Why Banksy’s Anonymity Matters
Banksy’s anonymity removed the noise that usually surrounds an artist, or any public figure: the biography, the personality, the gossip. In a culture increasingly structured around visibility and recognition, where celebrity often becomes the primary lens through which work is consumed, that absence performs a very specific function: it interrupts the logic of celebrity culture and redirects attention to the image and the message.
At the same time, anonymity is not just a conceptual device. It is a condition of freedom. Many of Banksy’s works are political, or at the very least, inconvenient in the contexts in which they appear, and anonymity is what allows those interventions to exist in the first place.
And before anyone argues that Banksy is hardly some radical activist in need of protection, it is worth remembering that in the country where he lives, pro-Palestinian activism has already been met with arrests, prosecutions, and the use of anti-terror legislation. The threshold for becoming “inconvenient” is often much lower than people assume.
Banksy himself put it more simply: “Invisibility is a superpower.”
Why They Unmasked Banksy, For Real
So the question is not “Who is Banksy?” but: Why insist on answering it?
This is not about exposing a criminal, there is no public danger being neutralized, no urgent truth being revealed. What is being satisfied here is something much smaller: curiosity. Or worse, the need to turn anything that already carries attention into content.
You see it in the methods as much as in the outcome. Asking people in a war zone like Ukraine to recognize a face from a series of photos, in order to identify an allegedly anonymous artist, is not just detachment from context. It reveals a complete lack of empathy, a willingness to pursue a story regardless of what surrounds it.
And the consequences follow the same logic. In the days following the unmasking, the image of a Greek construction worker photographed near the Finsbury Park mural began to spread, misidentified as Banksy and amplified through reposts and headlines designed to maximize clicks rather than accuracy. The rule here is: visibility first, verification later.

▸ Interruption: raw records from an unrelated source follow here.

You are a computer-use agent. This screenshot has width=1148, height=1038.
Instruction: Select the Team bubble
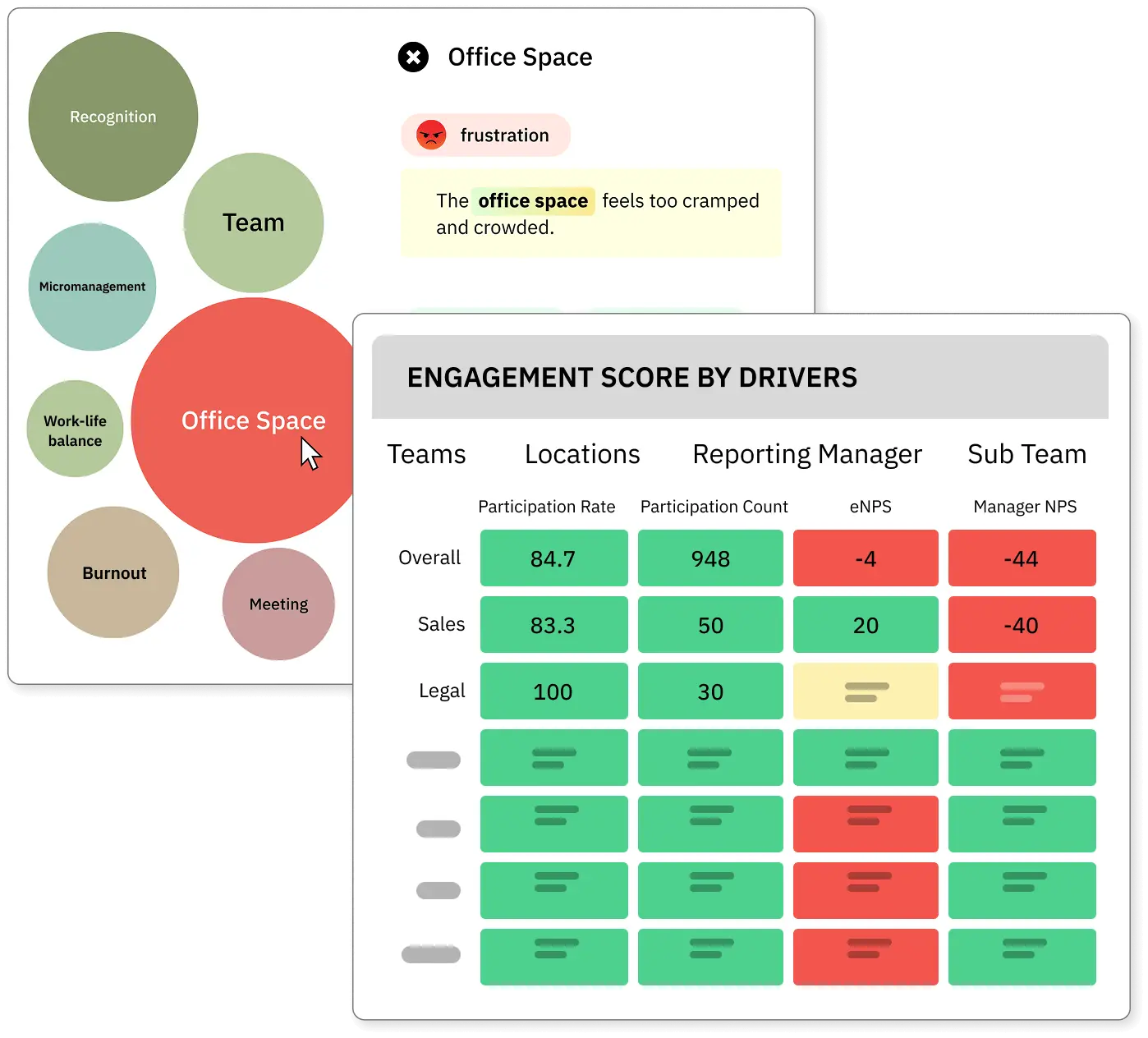(253, 222)
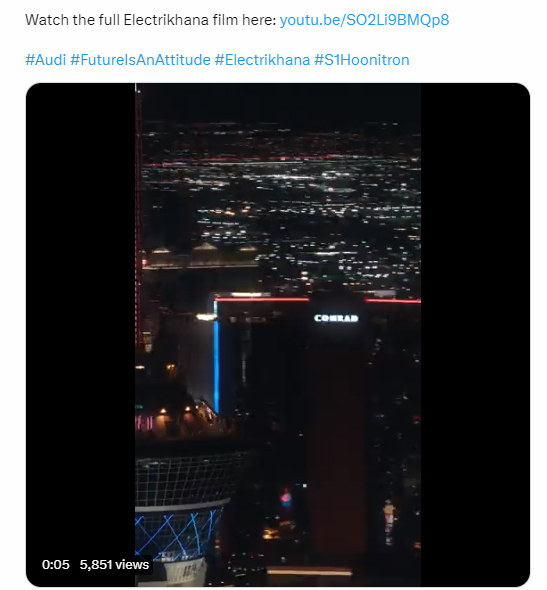Play the embedded Las Vegas night video
547x590 pixels.
pos(278,335)
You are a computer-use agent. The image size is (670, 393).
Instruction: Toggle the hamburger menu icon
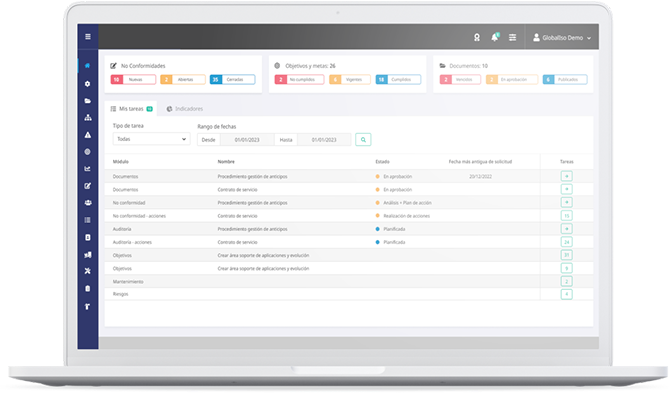tap(88, 37)
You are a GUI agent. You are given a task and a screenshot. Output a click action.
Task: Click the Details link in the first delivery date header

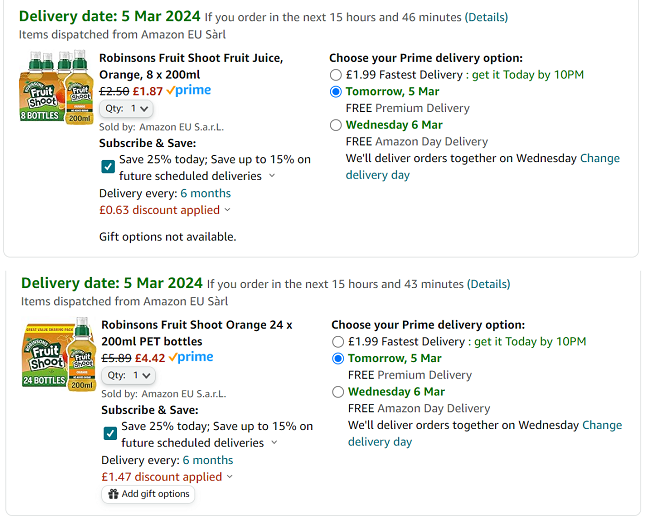pos(486,17)
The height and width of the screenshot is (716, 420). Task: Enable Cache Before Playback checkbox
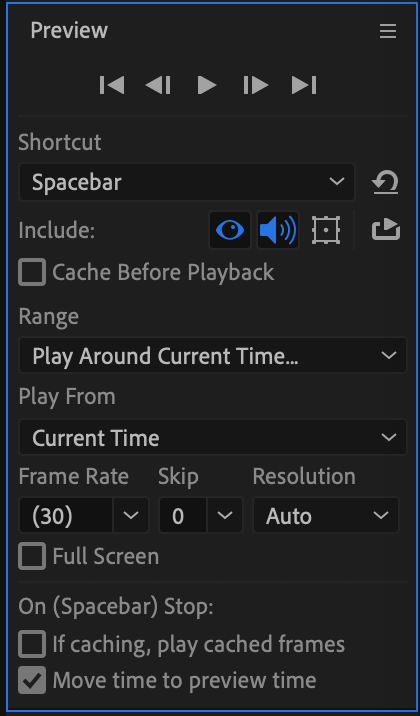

Once that mechanism is in motion, it does not stop at misinformation. The same image becomes raw material for AI-generated content, fake videos, and low-effort scams, all feeding on the same confusion, all exploiting the same attention. None of this is accidental: this is the ecosystem that forms around a story built for traction.
Banksy is not just an artist, but a generator of attention. Every piece of news associated with his name generates clicks, and therefore value. And that value is exactly what this kind of journalism is designed to capture, not public interest.
Unmasking Banksy: What Gets Lost
In this process of chasing virality, something more subtle gets lost: the balance that made the work powerful in the first place. Banksy’s work has always existed in a tension between presence and absence, between a name that carries weight and an identity that remains just out of reach.
That distance is not accidental. It is what keeps the work from collapsing entirely into the person behind it, what prevents the image from being reduced to biography, gossip, or personality. It leaves room for the work to operate on its own terms, without being immediately absorbed into the narrative of the artist.
Remove that distance, and you do not simply reveal the artist, you change the conditions under which the work is read. The image remains, but its meaning becomes more fixed, more easily contained, more easily consumed.
What gets lost is not the mystery for its own sake, but the space that mystery created, the space in which the work could resist being fully explained, and where the work could still hold a certain kind of magic.